Эван переворачивает книгу. Он склоняется над страницей, его лицо немного светится, как жемчужина.
10.6.13
Папа на меня злится, и все из-за Ольги! Последние недели все время шел дождь, а сегодня – наконец-то! – выглянуло солнце. После уроков мы с Марией пошли гулять в парк. Нашли чудесный клен, на котором можно отдыхать, как это делала Королева Фей в той пьесе, что мистер Гиббс велел нам прочесть. Только Ольга приказала нам немедленно слезть. Мария, конечно, тут же слезла, а я отказалась. Тут пришел папа, он только закончил осмотр земель. Ольга сказала ему, что я плохо себя веду, и он сделал мне выговор.
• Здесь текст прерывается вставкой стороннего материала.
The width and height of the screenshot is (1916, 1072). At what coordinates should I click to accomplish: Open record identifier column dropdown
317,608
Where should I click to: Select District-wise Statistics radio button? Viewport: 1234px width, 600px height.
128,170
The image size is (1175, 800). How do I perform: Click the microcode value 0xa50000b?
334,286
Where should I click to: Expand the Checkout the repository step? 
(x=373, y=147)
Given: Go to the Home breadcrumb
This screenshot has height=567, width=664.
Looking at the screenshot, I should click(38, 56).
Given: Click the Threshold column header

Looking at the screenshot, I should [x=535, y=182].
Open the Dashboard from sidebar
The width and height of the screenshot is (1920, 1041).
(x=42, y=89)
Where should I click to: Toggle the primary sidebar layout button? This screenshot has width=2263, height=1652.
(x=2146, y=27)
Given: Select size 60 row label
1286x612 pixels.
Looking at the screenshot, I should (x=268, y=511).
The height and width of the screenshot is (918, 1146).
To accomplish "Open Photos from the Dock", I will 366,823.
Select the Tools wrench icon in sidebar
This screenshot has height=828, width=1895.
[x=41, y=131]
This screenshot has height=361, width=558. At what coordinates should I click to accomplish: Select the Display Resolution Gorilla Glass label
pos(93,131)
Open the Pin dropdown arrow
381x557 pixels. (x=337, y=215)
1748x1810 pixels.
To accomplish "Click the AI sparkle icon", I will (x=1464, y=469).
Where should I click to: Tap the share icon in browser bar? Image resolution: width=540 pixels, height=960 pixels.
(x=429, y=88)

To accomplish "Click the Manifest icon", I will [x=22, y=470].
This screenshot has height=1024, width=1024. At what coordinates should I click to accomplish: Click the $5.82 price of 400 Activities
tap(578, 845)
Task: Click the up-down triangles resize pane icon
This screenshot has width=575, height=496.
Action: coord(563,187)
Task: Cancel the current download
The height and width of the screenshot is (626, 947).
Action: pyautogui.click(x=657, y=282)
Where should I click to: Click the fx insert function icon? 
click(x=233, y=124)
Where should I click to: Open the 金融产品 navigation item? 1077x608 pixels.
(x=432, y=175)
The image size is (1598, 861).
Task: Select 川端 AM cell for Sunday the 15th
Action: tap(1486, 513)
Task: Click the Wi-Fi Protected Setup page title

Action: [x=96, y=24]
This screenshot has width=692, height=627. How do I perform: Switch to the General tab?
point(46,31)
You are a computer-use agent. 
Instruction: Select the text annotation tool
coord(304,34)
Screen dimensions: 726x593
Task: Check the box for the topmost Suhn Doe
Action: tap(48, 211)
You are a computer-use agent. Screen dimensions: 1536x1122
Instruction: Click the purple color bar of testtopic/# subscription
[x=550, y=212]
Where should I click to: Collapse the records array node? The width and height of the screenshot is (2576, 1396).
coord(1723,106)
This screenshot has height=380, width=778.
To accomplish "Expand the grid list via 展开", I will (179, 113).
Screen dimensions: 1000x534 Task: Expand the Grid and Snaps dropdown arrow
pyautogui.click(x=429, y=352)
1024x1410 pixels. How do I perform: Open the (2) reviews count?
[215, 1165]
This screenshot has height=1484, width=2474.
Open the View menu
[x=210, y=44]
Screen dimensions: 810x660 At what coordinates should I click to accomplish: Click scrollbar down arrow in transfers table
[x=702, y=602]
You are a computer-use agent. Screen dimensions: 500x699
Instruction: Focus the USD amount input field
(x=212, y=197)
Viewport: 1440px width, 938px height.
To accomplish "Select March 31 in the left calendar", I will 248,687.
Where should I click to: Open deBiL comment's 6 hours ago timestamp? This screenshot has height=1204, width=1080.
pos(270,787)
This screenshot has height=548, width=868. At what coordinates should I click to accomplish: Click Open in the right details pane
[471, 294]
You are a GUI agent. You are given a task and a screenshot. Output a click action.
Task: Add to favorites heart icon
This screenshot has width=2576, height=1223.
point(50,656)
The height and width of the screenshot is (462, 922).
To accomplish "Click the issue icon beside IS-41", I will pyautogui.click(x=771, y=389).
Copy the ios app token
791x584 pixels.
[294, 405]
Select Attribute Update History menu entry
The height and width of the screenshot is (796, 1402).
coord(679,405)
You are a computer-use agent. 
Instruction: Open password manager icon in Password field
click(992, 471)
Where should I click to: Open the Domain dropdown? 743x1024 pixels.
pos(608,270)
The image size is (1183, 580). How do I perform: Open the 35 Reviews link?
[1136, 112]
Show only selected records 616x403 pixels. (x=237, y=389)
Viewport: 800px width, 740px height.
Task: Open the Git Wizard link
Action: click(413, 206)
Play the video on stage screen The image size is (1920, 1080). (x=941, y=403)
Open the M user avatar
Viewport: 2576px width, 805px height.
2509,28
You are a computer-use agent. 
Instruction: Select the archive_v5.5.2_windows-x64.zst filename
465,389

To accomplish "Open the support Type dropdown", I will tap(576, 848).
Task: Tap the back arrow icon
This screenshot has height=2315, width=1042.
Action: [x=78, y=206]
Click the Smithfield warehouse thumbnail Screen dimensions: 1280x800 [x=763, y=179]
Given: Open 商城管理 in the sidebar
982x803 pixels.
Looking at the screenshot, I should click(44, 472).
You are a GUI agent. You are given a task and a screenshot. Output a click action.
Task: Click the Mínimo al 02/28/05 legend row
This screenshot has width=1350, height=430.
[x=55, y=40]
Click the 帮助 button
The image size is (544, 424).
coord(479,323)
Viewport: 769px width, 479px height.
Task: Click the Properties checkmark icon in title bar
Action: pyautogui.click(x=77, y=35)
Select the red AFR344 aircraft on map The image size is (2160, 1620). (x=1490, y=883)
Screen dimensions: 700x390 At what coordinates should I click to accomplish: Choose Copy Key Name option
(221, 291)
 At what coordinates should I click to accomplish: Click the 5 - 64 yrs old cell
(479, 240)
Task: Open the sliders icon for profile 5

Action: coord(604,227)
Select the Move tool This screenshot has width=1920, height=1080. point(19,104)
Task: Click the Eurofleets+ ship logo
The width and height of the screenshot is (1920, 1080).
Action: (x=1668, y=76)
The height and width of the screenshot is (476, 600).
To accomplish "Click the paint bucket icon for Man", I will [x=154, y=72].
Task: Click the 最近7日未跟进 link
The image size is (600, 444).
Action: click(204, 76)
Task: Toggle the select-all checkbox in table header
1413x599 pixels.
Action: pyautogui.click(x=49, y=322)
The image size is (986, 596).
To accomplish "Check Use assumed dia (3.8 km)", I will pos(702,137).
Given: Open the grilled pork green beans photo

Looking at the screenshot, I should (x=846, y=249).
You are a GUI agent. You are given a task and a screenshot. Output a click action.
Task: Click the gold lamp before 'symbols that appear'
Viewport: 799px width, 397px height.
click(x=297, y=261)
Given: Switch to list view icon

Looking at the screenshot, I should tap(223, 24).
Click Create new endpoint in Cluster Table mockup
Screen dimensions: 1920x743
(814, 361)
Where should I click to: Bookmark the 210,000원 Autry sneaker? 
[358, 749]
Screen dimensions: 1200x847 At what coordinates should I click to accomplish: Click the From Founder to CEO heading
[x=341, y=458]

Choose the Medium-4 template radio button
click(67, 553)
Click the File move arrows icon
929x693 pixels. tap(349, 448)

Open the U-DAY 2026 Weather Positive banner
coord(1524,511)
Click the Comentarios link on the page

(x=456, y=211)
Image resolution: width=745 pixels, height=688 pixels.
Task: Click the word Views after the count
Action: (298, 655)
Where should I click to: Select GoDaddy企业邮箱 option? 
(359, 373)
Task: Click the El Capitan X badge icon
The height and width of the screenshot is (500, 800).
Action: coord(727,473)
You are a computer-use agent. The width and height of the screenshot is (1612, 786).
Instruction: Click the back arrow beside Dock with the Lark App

– Ты совсем бесстрашная, зайчик мой, – сказал он, снимая меня с дерева.
– Так это же хорошо, разве нет? – спросила я.
Он рассмеялся и ответил, что это известно лишь Богу. Я сказала, что Ольга злится только оттого, что не получила весточки от «сердечного друга» Павла Алексеевича. Она вся покраснела, а папа снова отругал меня – за то, что наябедничала. Нечестно!
Эван читает дневник как актер. Он говорит с интонацией автора, воспроизводит эмоции. И делает он это так искренне, что я с трудом сдерживаю смешок.
22.6.1913
Чудесный день! Устроили пикник на пляже. Взяли несколько шлюпок с яхты и отправились на маленький остров. Там моряки построили для нас павильон с ковром и банкетным столом – были чай с молоком, фрукты, конфеты. Вкуснейшие черничные тарталетки! Насмешила Марию, слизывая варенье с носа со скрещенными глазами.
После чая играли в жмурки. Папа тоже с нами играл, и все валились со смеху – даже слуги, – когда он спотыкался, стараясь идти ровно, едва ли не наступая на платье Т. Как же мне хотелось никогда не возвращаться в Петербург, а вместо этого отправиться на «Штандарте» в кругосветное путешествие, как команда пиратов. Никакого двора, никаких церемоний.
Эван замолкает, поднимая на меня глаза. Церемонии, слуги, двор…
– Так… – говорю я, собирая кусочки пазла в голове.
Но Эван поднимает руку, чтобы я пока молчала, и достает другой дневник.
– Вот этот, – говорит он, – написан позже. В тысяча девятьсот пятнадцатом.
Сегодня Шура меня отругала, но я так скучаю! Она говорит, что в нашей империи сотни тысяч девочек, которые отдали бы руку и ногу, чтобы оказаться на моем месте. Но эти девочки не понимают, как нам одиноко!!! Мы никогда не устраиваем праздников, дорогой дневник, только для бабушки и скучных дядюшек и тетушек. Мама говорит, что так лучше. Говорит, придворные – крысы и сплетники, которые недолюбливают ее из-за немецкой крови, и доверять нельзя никому, кроме отца Григория и, конечно, милой Шуры, но она просто нянечка.
Иногда мне позволяют играть с Глебом, сыном врача, но ведь девочке нужны подруги! С кем же мне делиться секретами?
Поскольку мне не с кем поделиться нашей скромной жизнью в Царском Селе, расскажу все тебе, дорогой дневник.
Мы делим комнату с Марией. Она будит меня по утрам (свинюшка). Сначала мы желаем доброго утра маме в ее «будуаре», как говорит месье Жильяр. У нее самая замечательная комната в доме, там все – мебель, шторы, даже обои – пыльно-лилового цвета. Каждое утро слуги приносят в комнату цветы. Если лечь на оттоманку и прикрыть глаза, чтобы смотреть только через ресницы, кажется, что лежишь в поле сирени. Мама говорит, так англичане украшают дома, – она-то знает.